What you have to do: Exactly reproduce the line that contains "5. шея (25, 162)" and all lines after it in the entries below, through the very last line.

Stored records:
-- -- --

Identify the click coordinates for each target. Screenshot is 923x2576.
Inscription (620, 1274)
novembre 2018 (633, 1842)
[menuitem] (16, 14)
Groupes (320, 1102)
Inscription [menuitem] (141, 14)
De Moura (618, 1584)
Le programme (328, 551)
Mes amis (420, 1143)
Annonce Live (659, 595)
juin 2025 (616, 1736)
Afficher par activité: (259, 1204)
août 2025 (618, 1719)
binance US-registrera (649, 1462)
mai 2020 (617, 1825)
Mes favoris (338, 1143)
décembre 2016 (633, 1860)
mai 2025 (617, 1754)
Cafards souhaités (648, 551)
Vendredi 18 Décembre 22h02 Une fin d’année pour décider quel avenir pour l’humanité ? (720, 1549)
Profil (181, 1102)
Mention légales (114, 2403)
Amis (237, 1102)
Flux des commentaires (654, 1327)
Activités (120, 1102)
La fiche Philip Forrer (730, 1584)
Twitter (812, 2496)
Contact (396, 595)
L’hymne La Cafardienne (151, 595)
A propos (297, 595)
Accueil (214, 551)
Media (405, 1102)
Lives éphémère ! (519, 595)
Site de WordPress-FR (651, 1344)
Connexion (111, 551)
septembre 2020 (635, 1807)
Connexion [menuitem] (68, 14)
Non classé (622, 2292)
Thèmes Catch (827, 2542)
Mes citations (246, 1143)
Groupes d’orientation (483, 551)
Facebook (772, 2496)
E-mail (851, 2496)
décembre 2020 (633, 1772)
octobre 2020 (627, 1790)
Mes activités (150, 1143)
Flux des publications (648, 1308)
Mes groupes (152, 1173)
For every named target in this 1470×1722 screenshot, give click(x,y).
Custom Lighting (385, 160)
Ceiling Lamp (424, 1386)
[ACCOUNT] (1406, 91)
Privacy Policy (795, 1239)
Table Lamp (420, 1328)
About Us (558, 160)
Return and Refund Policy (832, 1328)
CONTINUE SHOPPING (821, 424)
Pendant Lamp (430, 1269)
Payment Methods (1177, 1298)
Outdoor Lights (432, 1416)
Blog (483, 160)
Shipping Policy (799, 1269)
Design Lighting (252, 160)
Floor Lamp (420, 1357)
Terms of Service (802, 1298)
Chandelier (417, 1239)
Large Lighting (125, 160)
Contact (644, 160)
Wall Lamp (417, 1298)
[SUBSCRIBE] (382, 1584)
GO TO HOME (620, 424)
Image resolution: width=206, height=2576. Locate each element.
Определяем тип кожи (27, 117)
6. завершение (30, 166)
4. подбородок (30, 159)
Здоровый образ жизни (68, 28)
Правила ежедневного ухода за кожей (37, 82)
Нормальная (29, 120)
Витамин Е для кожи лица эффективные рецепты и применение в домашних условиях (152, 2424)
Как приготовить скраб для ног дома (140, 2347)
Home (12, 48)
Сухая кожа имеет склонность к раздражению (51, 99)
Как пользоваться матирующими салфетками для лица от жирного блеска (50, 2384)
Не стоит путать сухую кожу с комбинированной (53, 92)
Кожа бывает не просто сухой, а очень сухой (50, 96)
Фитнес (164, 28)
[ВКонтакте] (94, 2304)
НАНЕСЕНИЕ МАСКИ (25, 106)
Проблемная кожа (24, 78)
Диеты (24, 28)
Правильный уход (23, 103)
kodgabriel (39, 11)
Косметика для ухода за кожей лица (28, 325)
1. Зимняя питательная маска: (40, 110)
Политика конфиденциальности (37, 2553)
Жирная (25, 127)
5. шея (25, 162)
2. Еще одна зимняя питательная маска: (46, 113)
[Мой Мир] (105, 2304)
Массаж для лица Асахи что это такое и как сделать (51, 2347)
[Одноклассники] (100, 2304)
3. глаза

-- -- --

Exercise answer:
5. шея (25, 162)
2. Еще одна зимняя питательная маска: (46, 113)
[Мой Мир] (105, 2304)
Массаж для лица Асахи что это такое и как сделать (51, 2347)
[Одноклассники] (100, 2304)
3. глаза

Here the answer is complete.